Role of Nuclear Factor (Erythroid-Derived 2)-Like 2 Signaling for Effects of Fumaric Acid Esters on Dendritic Cells

To date, the intracellular signaling pathways involved in dendritic cell function are poorly understood. The anti-oxidative transcription factor nuclear factor (erythroid-derived 2)-like 2 (Nrf2) has been shown to affect maturation, function, and subsequent dendritic cell-mediated T cell responses of murine and human dendritic cells. In experimental autoimmune encephalomyelitis, as prototype animal model for a T helper cell mediated autoimmune disease, antigen presentation, cytokine production and costimulation by dendritic cells play a major role. We explore the role of Nrf2 in dendritic cell function, and dendritic cell-mediated T cell responses during T cell mediated autoimmunity of the central nervous system using genetic ablation and pharmacological activation in mice and men to corroborate our data in a translational setting.
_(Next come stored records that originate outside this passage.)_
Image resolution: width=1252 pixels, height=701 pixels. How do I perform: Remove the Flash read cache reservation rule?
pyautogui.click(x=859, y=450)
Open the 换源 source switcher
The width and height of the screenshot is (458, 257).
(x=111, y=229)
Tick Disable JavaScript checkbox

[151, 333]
In murine and human dendritic cells, monomethyl fumarate induced Nrf2 signaling inhibits dendritic cell maturation and dendritic cell-mediated T cell proliferation by reducing inflammatory cytokine production and expression of costimulatory molecules. In contrast, Nrf2-deficient dendritic cells generate more activated T helper cells (Th1/Th17) but fewer regulatory T cells and foster T cell proliferation. Transfer of dendritic cells with Nrf2 activation during active experimental autoimmune encephalomyelitis reduces disease severity and T cell infiltration. Our data demonstrate that Nrf2 signaling modulates autoimmunity in murine and human systems via inhibiting dendritic cell maturation and function thus shedding further light on the mechanism of action of antioxidative stress pathways in antigen presenting cells.